Recently I have been scouring the web and talking to massage schools about their business programs. There seems to be a wide range of interest and number of hours dedicated to this topic. The business portion of the massage curriculum is often passed around amongst the teachers. Without enthusiasm, they will attempt to teach students who also have little interest in this portion of their leaning. This lack of engagement is interesting when you recognize poor business savvy as a leading cause for therapists departure from the industry.
The following was taken from ABMP’s 2006-2007 Professional Statistics
Attrition an Ongoing Concern:
Practitioner attrition continues to be cause for concern in the massage therapy profession. ABMP estimates some 50,000 massage therapists leave the profession each year. One primary factor that drives this defection;
- As most professionals indicate they wish they had more clients, it is reasonable to conclude that at least some practitioners leave the field because of insufficient economic reward. Contributing to this may be unrealistic expectations of new graduates and a simple lack of business skill and confidence. It proves difficult for sole practitioners to reconcile their sense of higher purpose with the more mundane aspects of self-employment and the competitive realities of self-promotion.

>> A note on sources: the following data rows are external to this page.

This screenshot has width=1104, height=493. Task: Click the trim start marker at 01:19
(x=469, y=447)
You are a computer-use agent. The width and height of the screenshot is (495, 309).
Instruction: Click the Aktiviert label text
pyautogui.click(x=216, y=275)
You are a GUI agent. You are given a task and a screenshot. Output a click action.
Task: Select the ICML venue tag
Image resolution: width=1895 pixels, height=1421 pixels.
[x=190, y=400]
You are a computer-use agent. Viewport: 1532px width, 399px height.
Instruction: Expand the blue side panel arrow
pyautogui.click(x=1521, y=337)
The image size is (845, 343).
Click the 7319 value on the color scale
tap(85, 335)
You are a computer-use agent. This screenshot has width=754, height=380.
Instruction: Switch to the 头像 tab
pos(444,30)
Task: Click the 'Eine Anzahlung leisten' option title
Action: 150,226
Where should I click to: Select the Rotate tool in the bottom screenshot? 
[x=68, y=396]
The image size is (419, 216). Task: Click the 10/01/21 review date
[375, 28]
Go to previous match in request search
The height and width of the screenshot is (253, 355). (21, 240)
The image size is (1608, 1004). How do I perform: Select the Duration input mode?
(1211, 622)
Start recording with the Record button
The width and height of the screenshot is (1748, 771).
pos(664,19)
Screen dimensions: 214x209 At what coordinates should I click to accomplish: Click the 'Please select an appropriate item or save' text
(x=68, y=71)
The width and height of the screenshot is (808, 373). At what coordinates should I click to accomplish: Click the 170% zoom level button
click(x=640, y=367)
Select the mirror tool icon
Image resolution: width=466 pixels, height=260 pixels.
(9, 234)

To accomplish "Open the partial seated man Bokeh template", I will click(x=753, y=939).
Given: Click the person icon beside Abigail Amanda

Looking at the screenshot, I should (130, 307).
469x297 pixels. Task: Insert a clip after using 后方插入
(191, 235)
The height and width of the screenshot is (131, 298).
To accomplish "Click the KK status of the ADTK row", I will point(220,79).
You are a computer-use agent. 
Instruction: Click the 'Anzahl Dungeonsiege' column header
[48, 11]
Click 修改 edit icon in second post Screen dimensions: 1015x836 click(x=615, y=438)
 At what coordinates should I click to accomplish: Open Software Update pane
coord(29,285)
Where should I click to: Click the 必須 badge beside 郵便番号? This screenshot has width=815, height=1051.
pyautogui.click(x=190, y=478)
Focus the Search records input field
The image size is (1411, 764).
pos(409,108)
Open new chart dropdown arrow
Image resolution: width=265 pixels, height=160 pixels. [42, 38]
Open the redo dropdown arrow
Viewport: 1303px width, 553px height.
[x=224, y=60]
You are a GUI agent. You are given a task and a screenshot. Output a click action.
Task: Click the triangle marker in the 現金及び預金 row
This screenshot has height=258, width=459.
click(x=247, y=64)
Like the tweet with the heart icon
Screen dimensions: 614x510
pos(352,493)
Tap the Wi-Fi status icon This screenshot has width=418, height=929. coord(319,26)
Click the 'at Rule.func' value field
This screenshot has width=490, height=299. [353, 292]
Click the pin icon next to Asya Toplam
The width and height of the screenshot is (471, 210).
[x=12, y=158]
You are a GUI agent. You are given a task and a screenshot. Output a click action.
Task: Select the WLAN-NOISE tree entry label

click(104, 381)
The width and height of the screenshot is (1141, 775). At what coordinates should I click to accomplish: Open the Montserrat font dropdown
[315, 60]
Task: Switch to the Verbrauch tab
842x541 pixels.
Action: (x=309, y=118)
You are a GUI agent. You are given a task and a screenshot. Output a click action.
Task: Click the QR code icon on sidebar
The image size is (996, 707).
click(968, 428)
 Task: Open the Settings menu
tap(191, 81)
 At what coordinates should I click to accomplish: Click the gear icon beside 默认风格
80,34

I found some schools only dedicate between 6 – 12 hours to business. I cannot imagine this will equip therapists to thrive in their practice. I did run across one school, Body Wisdom Massage Therapy School, with an impressive 58 business hours. On average, most schools dedicate between 20 – 25 hours. Still, this does not afford a lot of time to equip a therapist with the business aspects of their practice.
I am looking for input from therapists on this topic: What do you feel you need upon graduation to be successful? What did you learn in school that was useful?
What did you feel you missed out on?